*** Opening of Information shown ***

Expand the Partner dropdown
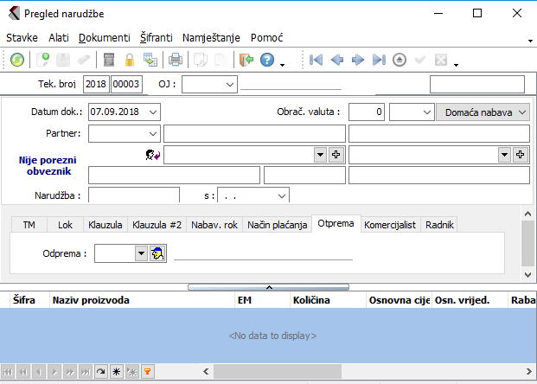Screen dimensions: 537x384 pos(153,133)
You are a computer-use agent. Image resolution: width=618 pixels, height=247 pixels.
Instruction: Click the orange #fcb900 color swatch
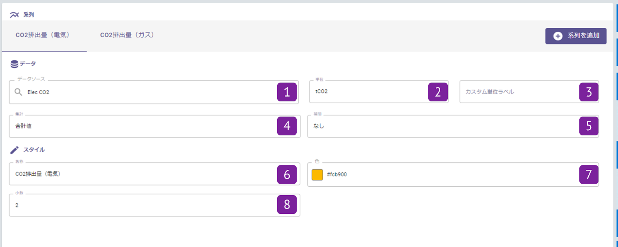coord(317,175)
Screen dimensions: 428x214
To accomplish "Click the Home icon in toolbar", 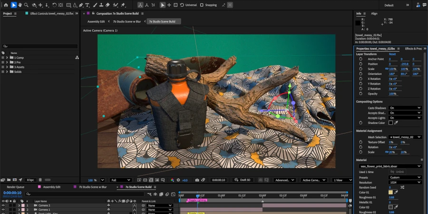I will [6, 5].
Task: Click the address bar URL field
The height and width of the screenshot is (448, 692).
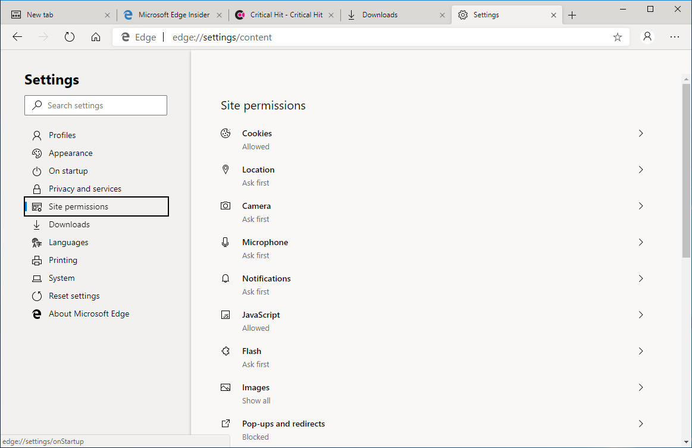Action: pyautogui.click(x=357, y=37)

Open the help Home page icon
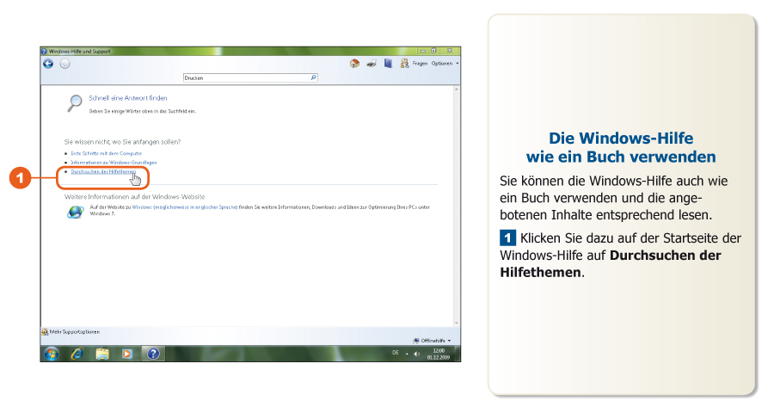click(354, 64)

*** Close of Information shown ***

* **How to complete this task**: Please, without any pictures, write out exactly the lines of the listing from its first line through the line that holds "Screen dimensions: 428x214", ends included, and nothing beyond them.

* **Result of this exercise**:
Expand the Partner dropdown
Screen dimensions: 537x384 pos(153,133)
You are a computer-use agent. Image resolution: width=618 pixels, height=247 pixels.
Instruction: Click the orange #fcb900 color swatch
coord(317,175)
Screen dimensions: 428x214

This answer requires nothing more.